2.産科医.婦人科医.不妊治療センターの医師(特に体外受精を行う医師)。
3.結核のお医者さん
肺外結核の患者の多くは.骨結核は整形外科.腸結核は消化器内科.腎結核は腎臓内科や泌尿器科といったように.適切な科で最初に診察される。 診断と鑑別は適切な科で行い.治療は結核科で行う必要があり.診断と治療を完了するためには両科の協力が必要ということです。 骨盤内結核の患者は.まず産婦人科で受診し.大多数は産婦人科医も診断した上で結核科で治療する必要がある。
骨盤結核の患者さんの多くは.明らかな症状がなく.不妊症に過ぎないため.妊娠するために産婦人科や不妊治療センターで体外受精を受けることになります。 不妊の原因が骨盤結核であることに気づかず.妊娠することだけを考え.妊娠中に骨盤結核が全身に広がり.命を落とす可能性があることに気づかないのです。 不妊の原因を見つけて治療するのが医師の責任であり.体外受精を行う機械のように行動して.6回失敗して7回目も何もしなくても.ただ頭を埋めて我慢しているのではありません。

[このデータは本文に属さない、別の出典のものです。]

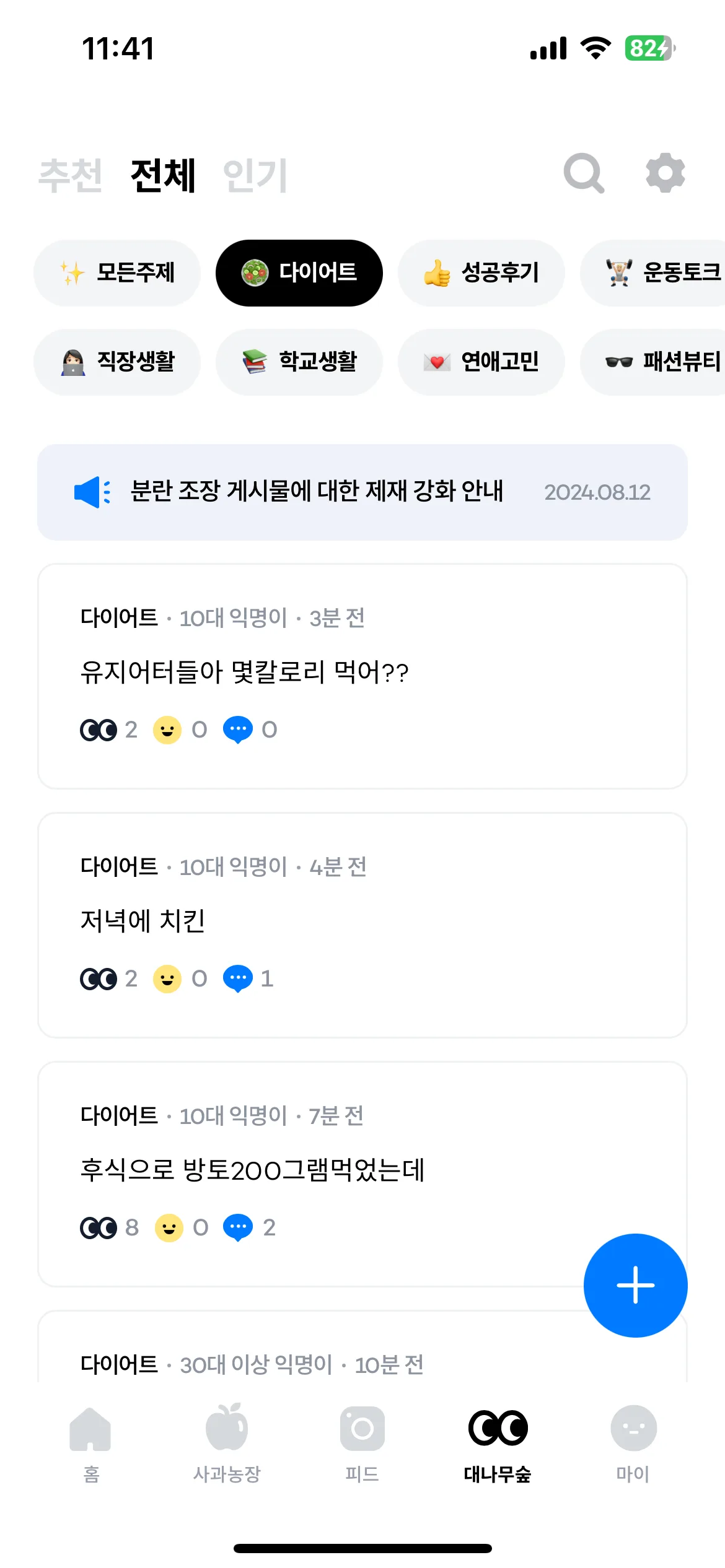725x1568 pixels.
Task: Select the 모든주제 topic chip
Action: tap(117, 273)
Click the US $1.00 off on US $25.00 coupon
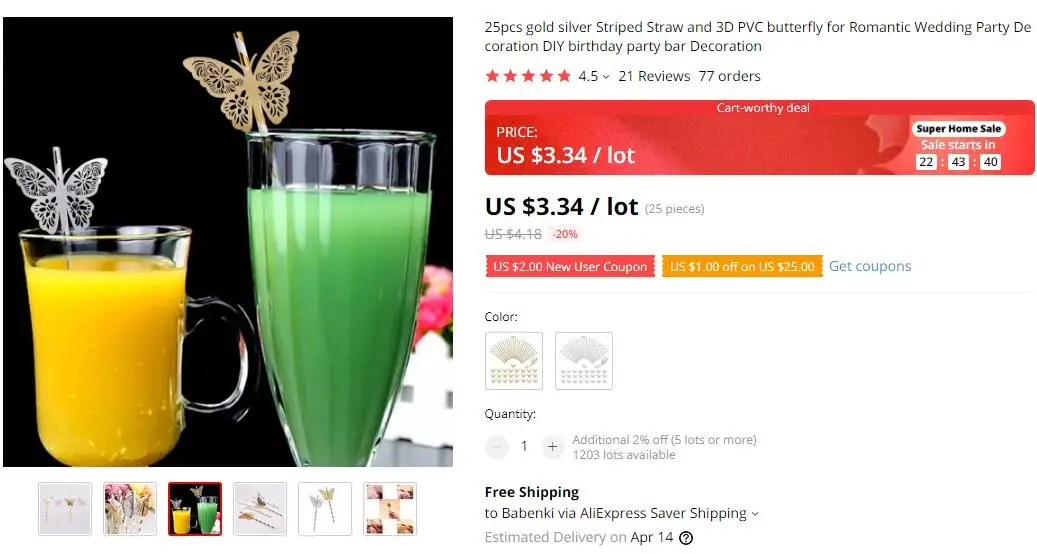Image resolution: width=1037 pixels, height=554 pixels. click(742, 266)
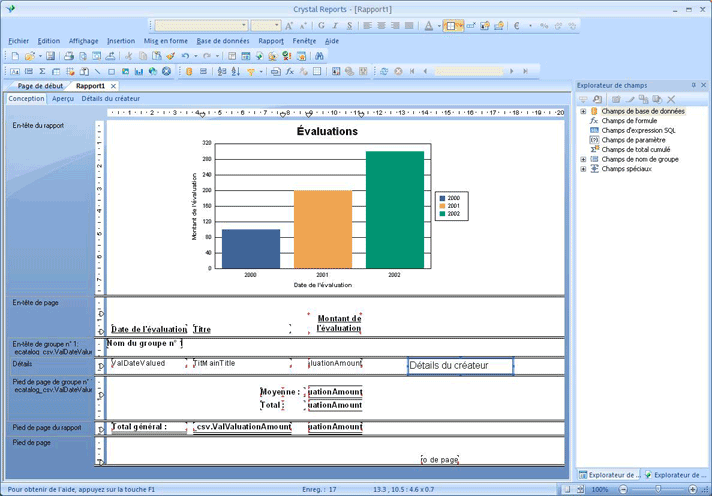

不妊症の女性はもちろん.その担当医にも.体外受精をするならば.まず骨盤結核が不妊の原因であるかどうかを確認しなければならない.ということを忘れないでほしいと思います。 その場合.決していきなり体外受精をするのではなく.まず抗結核治療を行い.結核が治ってから体外受精を行う必要があります。 そうでなければ.体外受精は失敗するか.成功して赤ちゃんができても.妊娠中は結核菌が血流によって全身に広がりやすく.命にかかわることもあるので.いいことはない。
骨盤結核についてもっと知ろう。
概要
結核菌によって卵管.子宮内膜.卵巣.骨盤腹膜.子宮頸部などの女性生殖器に炎症が起こることを女性性器結核といい.結核性骨盤内炎症疾患.骨盤結核とも呼ばれます。 20~40歳の女性に多く発症しますが.閉経後の高齢の女性にも見られます。 卵管結核が最も多く.女性性器結核の85〜95%を占め.次いで子宮内膜結核が50〜60%を占め.卵管から子宮に広がることが多く.病変はほとんどが子宮内膜に限局しています。 生殖器の中でも卵管は最初に結核に感染し.卵管で結核がさらに進行すると子宮内膜結核になり.子宮角の子宮内膜は最も脆弱であると言われています。 骨盤腹膜結核の合併例では.子宮の漿膜に結節性病変が散見されることがあります。 その他.卵巣結核.子宮頸部結核.膣結核.外陰結核などの結核はまれである。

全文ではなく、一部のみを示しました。